AMR Corp. Wins Ruling Over $30 Million Grant From TSA
AMR Corp.’s American Airlines won a federal appeals court ruling over a $30 million Transportation Security Administration grant it sought for a baggage-security system at John F. Kennedy International Airport.
The U.S. Court of Appeals in Washington yesterday said the TSA improperly rejected American’s request for reimbursement for the system, which was put in place at the New York airport after the Sept. 11, 2001, terrorist attacks. The three-judge panel ordered to agency to reconsider its decision.
The agency acted “arbitrarily and capriciously” in denying the airline’s request “without providing a sufficient rationale on the record for doing so,” Judge David Sentelle wrote in the opinion.
American said it constructed a so-called in-line baggage security system at JFK in 2002 to detect explosives at the urging of the TSA, according to the ruling. An in-line system checks for explosives while luggage is on the airport’s baggage conveyor.
At the time, the airline preferred a system that screened bags in the airport lobby at standalone stations where explosive detection systems were already available, noting the in-line system would require alterations to the terminal building, according to the ruling.
Charles Miller, a Justice Department spokesman, said the department was reviewing the appeals court decision.
“Today’s court decision affirms that the federal statutory mandate requiring payment was not followed in this matter,” Tim Smith, an American spokesman, said in an e-mailed statement. “American looks forward to meeting with the TSA to discuss this further.”
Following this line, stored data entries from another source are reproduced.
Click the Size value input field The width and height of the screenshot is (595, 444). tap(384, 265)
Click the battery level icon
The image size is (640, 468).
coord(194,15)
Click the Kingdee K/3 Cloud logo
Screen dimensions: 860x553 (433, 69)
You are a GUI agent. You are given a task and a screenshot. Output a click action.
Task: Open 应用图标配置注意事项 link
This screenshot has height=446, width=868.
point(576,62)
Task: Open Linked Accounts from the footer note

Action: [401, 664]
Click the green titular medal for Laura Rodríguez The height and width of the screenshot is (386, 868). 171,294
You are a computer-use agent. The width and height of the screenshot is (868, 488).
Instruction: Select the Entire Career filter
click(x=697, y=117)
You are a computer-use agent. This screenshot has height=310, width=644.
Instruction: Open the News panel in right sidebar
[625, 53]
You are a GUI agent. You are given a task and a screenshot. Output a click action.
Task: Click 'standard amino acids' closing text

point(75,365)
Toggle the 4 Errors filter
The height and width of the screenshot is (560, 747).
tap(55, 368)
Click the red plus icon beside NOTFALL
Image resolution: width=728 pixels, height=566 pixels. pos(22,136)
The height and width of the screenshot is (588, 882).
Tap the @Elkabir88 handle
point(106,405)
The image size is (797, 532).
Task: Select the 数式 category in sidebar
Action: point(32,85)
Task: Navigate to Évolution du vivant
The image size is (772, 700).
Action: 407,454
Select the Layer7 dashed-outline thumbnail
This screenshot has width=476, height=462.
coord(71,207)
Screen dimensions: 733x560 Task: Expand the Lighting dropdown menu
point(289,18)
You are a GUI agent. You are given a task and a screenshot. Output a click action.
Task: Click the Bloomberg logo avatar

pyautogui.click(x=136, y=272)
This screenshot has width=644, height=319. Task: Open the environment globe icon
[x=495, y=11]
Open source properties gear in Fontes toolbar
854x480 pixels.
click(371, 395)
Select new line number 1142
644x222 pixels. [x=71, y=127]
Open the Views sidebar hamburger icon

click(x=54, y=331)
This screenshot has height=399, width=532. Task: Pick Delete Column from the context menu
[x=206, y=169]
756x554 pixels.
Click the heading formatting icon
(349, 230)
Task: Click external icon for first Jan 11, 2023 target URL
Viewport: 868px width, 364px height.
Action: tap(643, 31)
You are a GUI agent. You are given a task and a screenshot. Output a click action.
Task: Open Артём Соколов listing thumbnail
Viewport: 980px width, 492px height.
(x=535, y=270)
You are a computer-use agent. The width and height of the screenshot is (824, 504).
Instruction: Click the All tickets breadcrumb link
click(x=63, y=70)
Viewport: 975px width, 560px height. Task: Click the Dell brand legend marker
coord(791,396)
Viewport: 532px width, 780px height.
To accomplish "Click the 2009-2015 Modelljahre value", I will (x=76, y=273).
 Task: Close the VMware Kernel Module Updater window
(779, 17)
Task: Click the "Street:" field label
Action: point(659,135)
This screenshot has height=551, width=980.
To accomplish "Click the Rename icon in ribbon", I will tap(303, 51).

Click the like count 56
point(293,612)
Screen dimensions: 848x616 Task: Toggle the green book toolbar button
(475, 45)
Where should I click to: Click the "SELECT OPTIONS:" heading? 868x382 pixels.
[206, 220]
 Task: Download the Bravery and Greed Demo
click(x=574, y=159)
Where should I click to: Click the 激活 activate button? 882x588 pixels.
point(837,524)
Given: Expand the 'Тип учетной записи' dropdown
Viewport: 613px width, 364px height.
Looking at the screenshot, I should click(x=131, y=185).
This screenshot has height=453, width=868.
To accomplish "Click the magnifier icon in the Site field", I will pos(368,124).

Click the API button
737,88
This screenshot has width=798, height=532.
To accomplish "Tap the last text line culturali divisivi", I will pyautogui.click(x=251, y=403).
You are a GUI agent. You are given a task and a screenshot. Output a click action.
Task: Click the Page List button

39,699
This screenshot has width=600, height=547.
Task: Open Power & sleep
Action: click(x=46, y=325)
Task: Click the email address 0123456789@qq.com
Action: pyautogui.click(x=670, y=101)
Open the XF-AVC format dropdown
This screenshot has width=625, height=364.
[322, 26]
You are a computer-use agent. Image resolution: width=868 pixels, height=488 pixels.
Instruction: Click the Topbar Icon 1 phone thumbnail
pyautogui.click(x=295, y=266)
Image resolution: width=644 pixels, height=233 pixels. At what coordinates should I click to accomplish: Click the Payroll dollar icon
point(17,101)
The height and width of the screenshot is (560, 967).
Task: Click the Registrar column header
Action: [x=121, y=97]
The case is American Airlines Inc. v. Transportation Security Administration, 10-1418, U.S. Court of Appeals for the District of Columbia (Washington).
For the latest verdict and settlement news, click here.
Expert-Networking Executive Loses Bid for New Fraud Trial
Former Primary Global Research LLC executive James Fleishman lost a bid to have a conviction for his role in an insider-trading conspiracy thrown out by a federal judge.
U.S. District Judge Jed Rakoff in Manhattan also rejected Fleishman’s request for a new trial. Rakoff denied both requests in a one-page order made public yesterday.
Fleishman, of Santa Clara, California, had argued that prosecutors failed to establish that any of his alleged contributions to the conspiracy occurred in New York. He had also said he was improperly barred from taking the stand in his own defense when he was told that before he could be questioned he had to turn over his personal diaries to prosecutors.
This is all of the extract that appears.